At the Mets property, the main area of interest consists of a tabular core of silicified rock and quartz-barite veining in three separate but genetically related zones: the A zone (and its extension), the footwall zone and the 400 South zone. Exploratory work between the mid-1980s and 1992 consisted of various geological and geochemical surveys, excavator trenching, 8,784 metres of diamond drilling, and 350 metres of underground development on one level. On this basis, two previous operators calculated a gold resource. These historic tonnages are quoted here for context only, as the calculations are not compliant with current Canadian Securities 43-101 reporting guidelines and will require both verification and updating. The A zone has a strike length of 140 metres, a true thickness of six to 10 metres and vertical extent of up to 75 metres. Measured geological resource for the A zone is 143,321 tonnes grading 11.31 grams per tonne gold (assessment report 16692, source B.C. Minfile). Inferred resource for the less tested combined footwall and N75 zones are 317,485 tonnes grading 11.31 g/t Au (source B.C. Minfile, property file — MEG Talk, Nov. 18, 1987).

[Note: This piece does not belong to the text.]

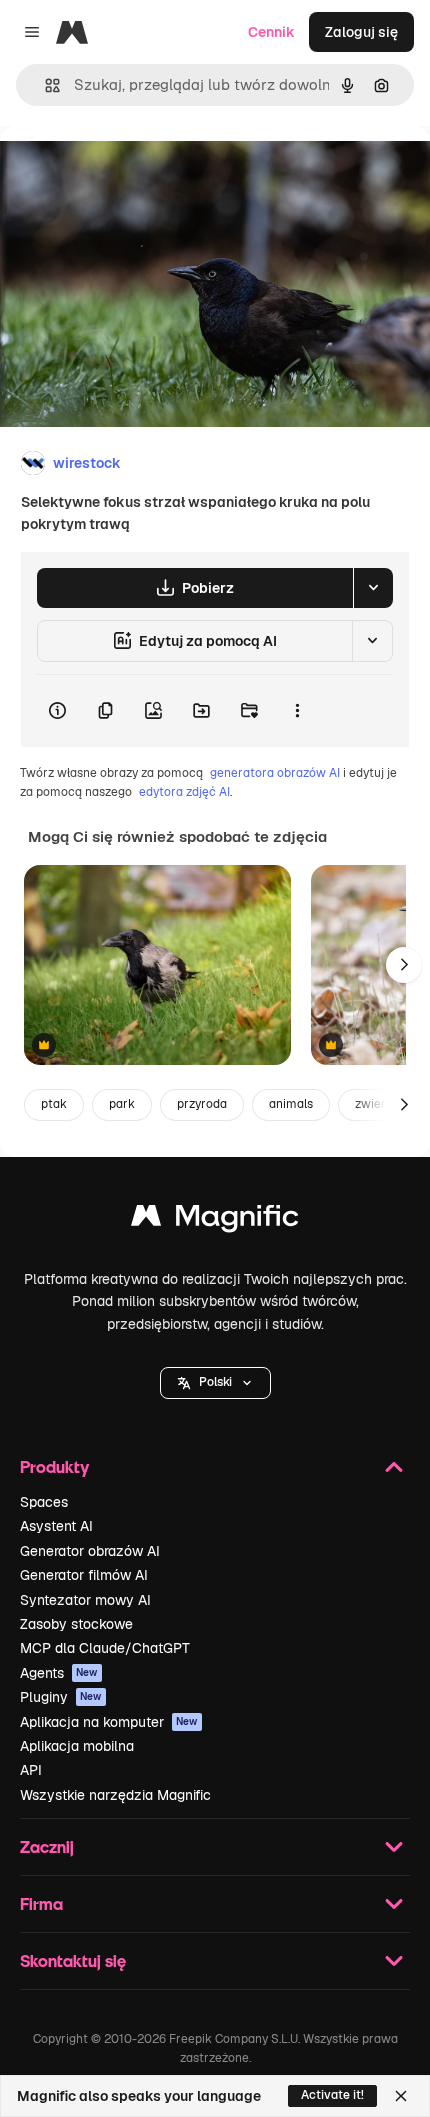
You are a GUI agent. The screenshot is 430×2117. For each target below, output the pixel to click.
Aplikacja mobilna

In 1992, Cheni Gold Mines Inc. optioned the Mets property, completed an in-house feasibility study, permitted the project and undertook a brief underground program. Its last recalculation of the A zone resource was a “diluted mine reserve” of 53,215 tonnes grading 11.6 grams per tonne gold. Development material from this deposit was to have been trucked over two field seasons to the nearby Lawyers mill. The program was abandoned when the French owners of Cheni prematurely shut down their Canadian gold operations. In 1993, the stockpiled development rock was placed back underground, the adit was sealed and the site reclaimed.

At least five other areas of alteration, quartz veining and mineralization occur elsewhere on the Mets property with previous trench results up to 12 g/t Au over two metres. None of these targets have yet been drill tested. The interpreted fault offset of the A zone presents another priority target where a single diamond drill hole yielded 22.834 g/t Au over a core length of 7.1 metres.

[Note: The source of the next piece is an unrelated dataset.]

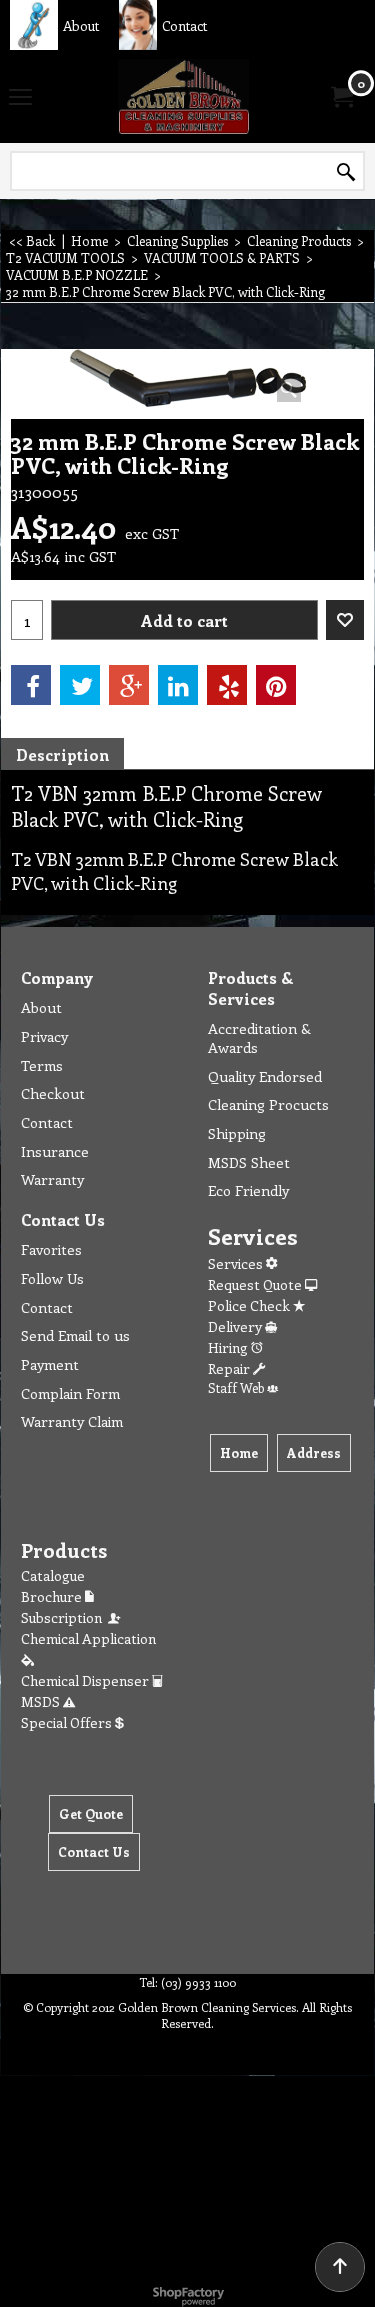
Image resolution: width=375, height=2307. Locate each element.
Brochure (53, 1596)
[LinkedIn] (178, 685)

The property acquisition also includes the nearby Belle claims which host two significant, undrilled occurrences. Previous work at the Belle South prospect has identified an argillic alteration zone 200 metres long by two metres wide where grab samples yielded up to 107 grams per tonne gold and 30 to 103 g/t silver. The Belle North prospect consists of a poorly exposed quartz-barite vein structure with a surface trace of greater than 450 metres and a width of 0.75 to 1.8 m. Grab samples of float were reported to assay up to 1,960 parts per billion Au and 12,400 ppb Ag.

The purchase agreement, with two non-arm’s-length directors of the company, provides for Skeena to acquire a 100-per-cent interest in the two properties for one million shares and the reservation of a 2-per-cent net smelter return (NSR) royalty interest. The NSR interest is purchasable at any time for $500,000. The agreement, which is subject to regulatory approval, was reviewed by an independent committee of the company.

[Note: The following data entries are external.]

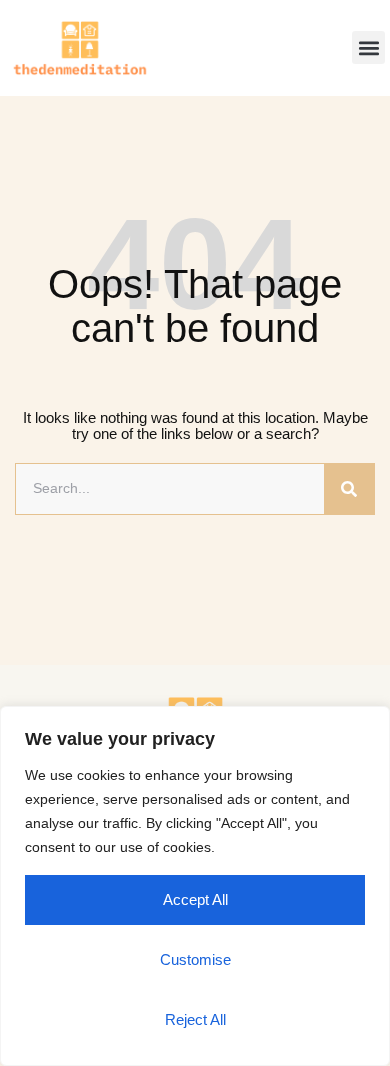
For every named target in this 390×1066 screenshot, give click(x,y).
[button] (368, 47)
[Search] (349, 489)
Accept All (195, 899)
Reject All (195, 1019)
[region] (195, 886)
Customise (195, 959)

The company will undertake a program of environmental assessment and re-engineering this season in order to again permit the property under the small mine section of the British Columbia Mining Act (health, safety and reclamation code).

The qualified person responsible for review of the technical data in this news release is J.R. Allan, PGeol, the company’s president and chief executive officer.